Priorytetem dla Zdaniewicza jest wykorzystanie na końcowym etapie warzenia piwa polskich odmian chmielu zwyczajnego, m.in. Marynki, Izabelii czy Oktawii. – Są też inne, stare, niemal zupełnie zapomniane odmiany, które staramy się pozyskiwać od plantatorów – dodaje naukowiec. – Chcemy, aby wyniki naszych prac miały wpływ na poprawę walorów smakowych piwa – zapewnia.
Podkreśla, że ważnym aspektem jego badań dotyczących produkcji piwa jest taka technologia produkcji, która nie będzie powodować zbyt dużej ilości zanieczyszczeń w postaci ścieków. – Moje badania przyczynią się do wprowadzenia ekoinnowacji w zakładach piwowarskich – twierdzi.
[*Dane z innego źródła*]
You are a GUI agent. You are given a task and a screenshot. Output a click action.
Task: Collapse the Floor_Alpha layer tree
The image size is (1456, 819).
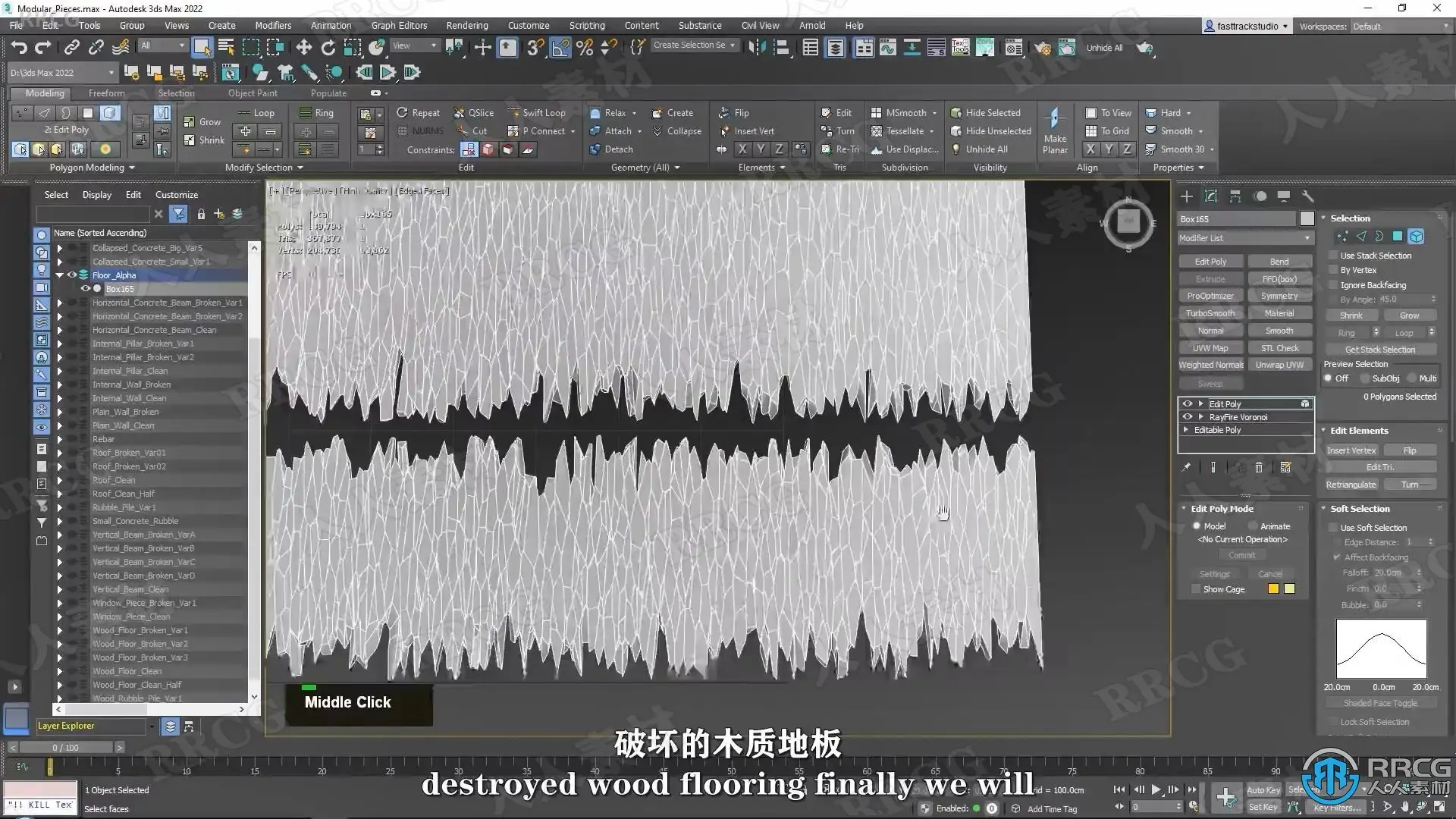click(60, 275)
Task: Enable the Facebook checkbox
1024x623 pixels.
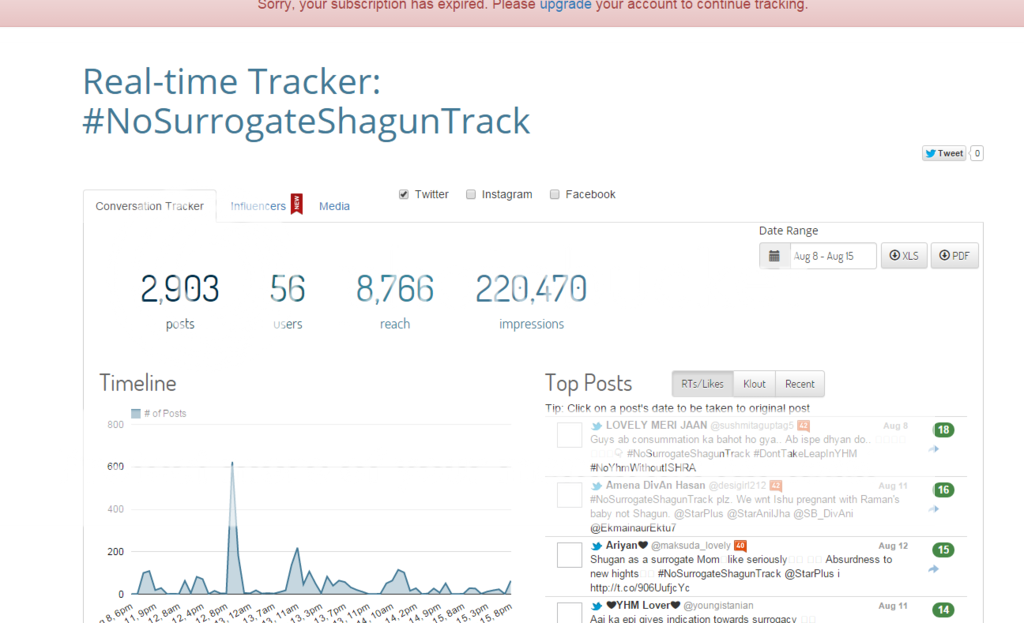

– Niewielka ilość aktualnej, polskiej literatury piwowarskiej powoduje, że często entuzjaści piwa mają ograniczone możliwości poszerzania swojej wiedzy. W związku z tym na stronie internetowej projektu znajdą się jeszcze w tym roku praktyczne informacje nie tylko dla przedsiębiorców, ale też dla pasjonatów złocistego trunku – opowiada Zdaniewicz. Bardziej zaawansowany know-how związany z użytymi technologiami będzie z kolei udostępniany na zasadzie licencji.
– Niemal każdego dnia w Polsce ma miejsce premiera ok. 3 nowych piw. W powstawaniu tak dużej liczby nowych rodzajów złocistego trunku mają swój udział zarówno niewielkie browary restauracyjne, średniej wielkości browary kraftowe czy rzemieślnicze, jak i potężne koncerny piwowarskie – opowiada. Dodaje, że polskie chmielarstwo zajmuje bardzo wysoką pozycję na świecie.
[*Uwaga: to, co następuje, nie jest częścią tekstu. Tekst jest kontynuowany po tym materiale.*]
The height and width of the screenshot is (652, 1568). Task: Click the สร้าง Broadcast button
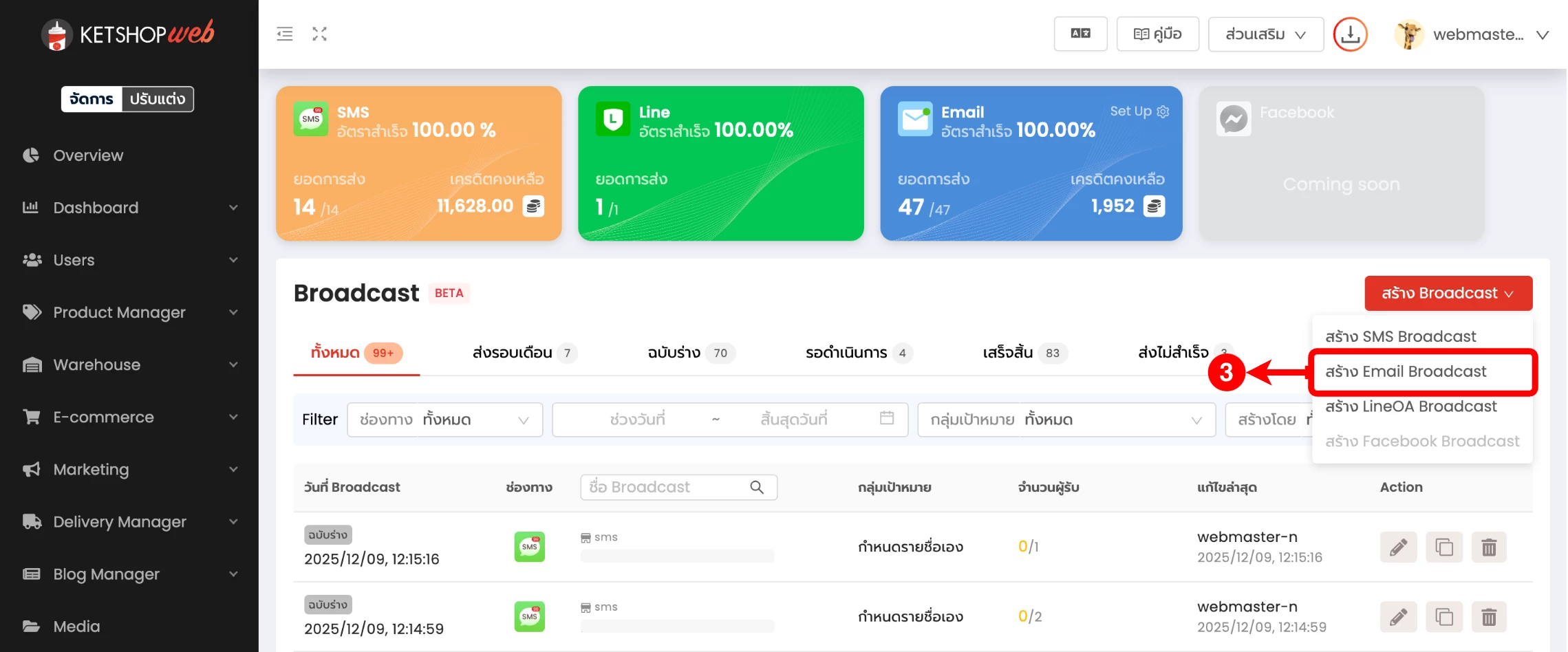(1448, 294)
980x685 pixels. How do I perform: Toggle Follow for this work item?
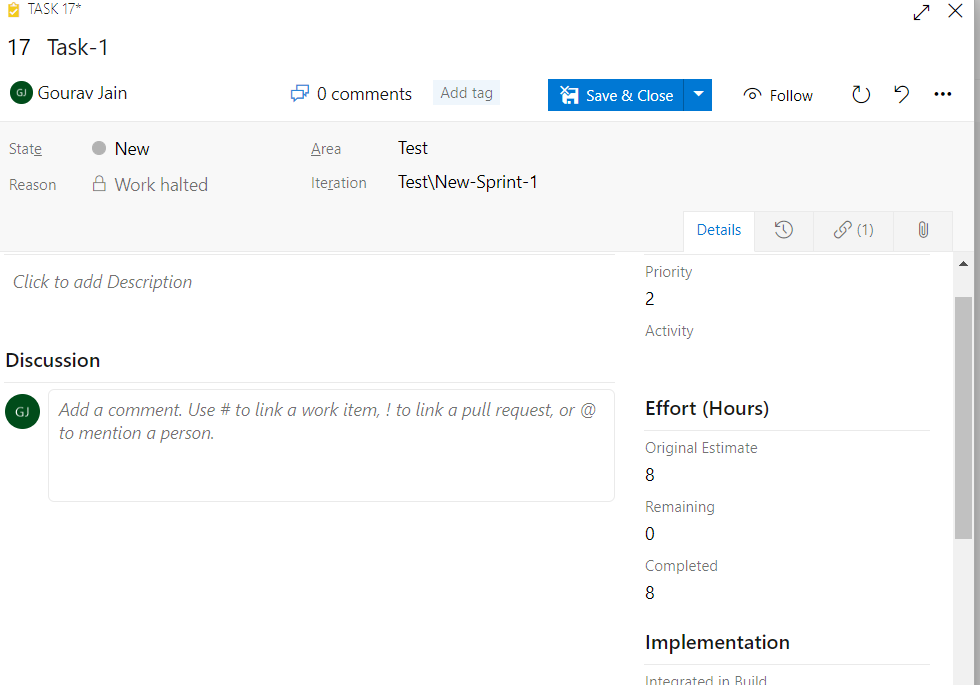point(778,94)
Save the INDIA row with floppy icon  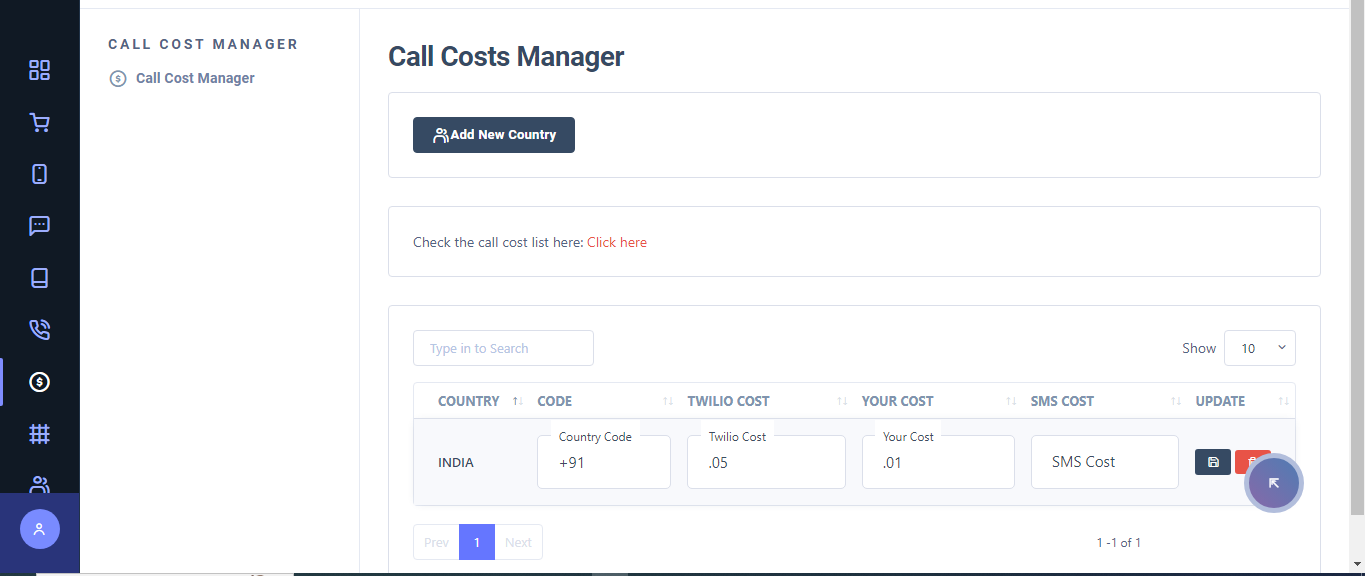click(1212, 461)
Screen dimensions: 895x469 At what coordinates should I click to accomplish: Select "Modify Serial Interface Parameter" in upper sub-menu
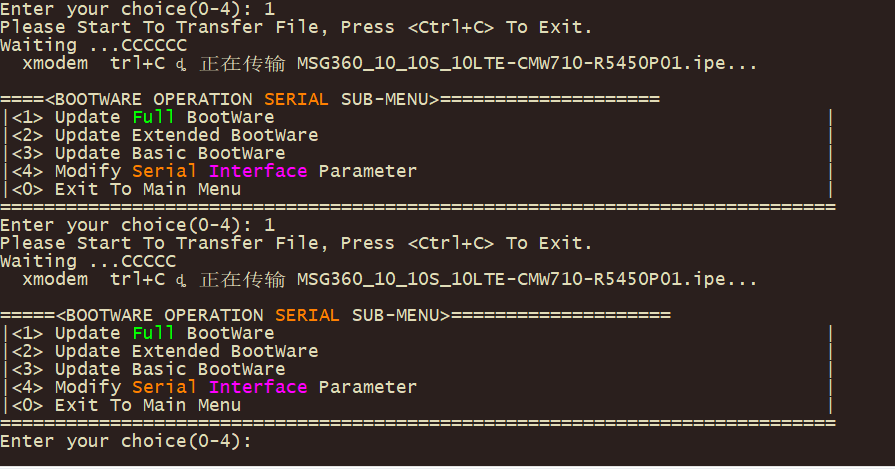pos(235,171)
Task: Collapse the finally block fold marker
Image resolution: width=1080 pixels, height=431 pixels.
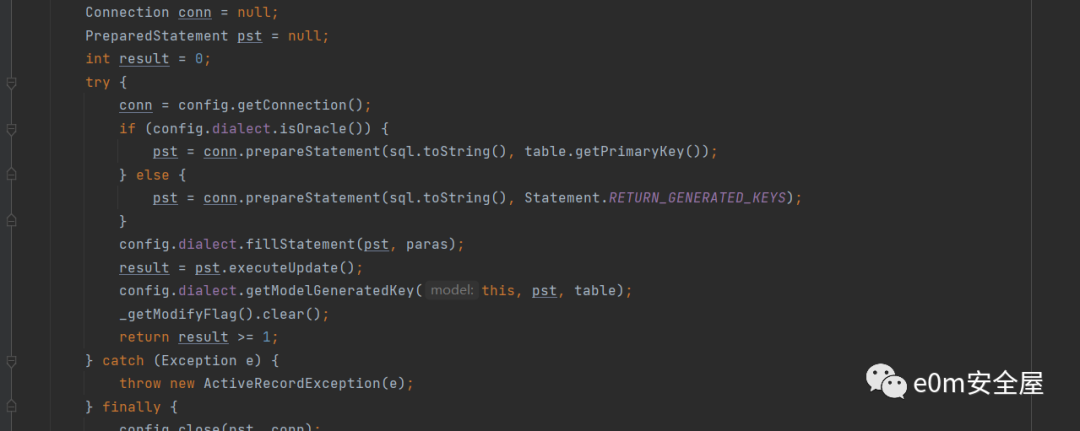Action: coord(11,407)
Zdaniewicz od lat zajmuje się tematyką piwowarstwa. Na potrzeby przygotowywanego doktoratu pracował w browarze w Żywcu, a później na Uniwersytecie Leuven w Belgii, gdzie działał na znacznie mniejszych warzelniach, a później również na Uniwersytecie Stanforda. Na najnowsze badania otrzymał grant finansowany przez Narodowe Centrum Badań i Rozwoju w ramach programu Lider.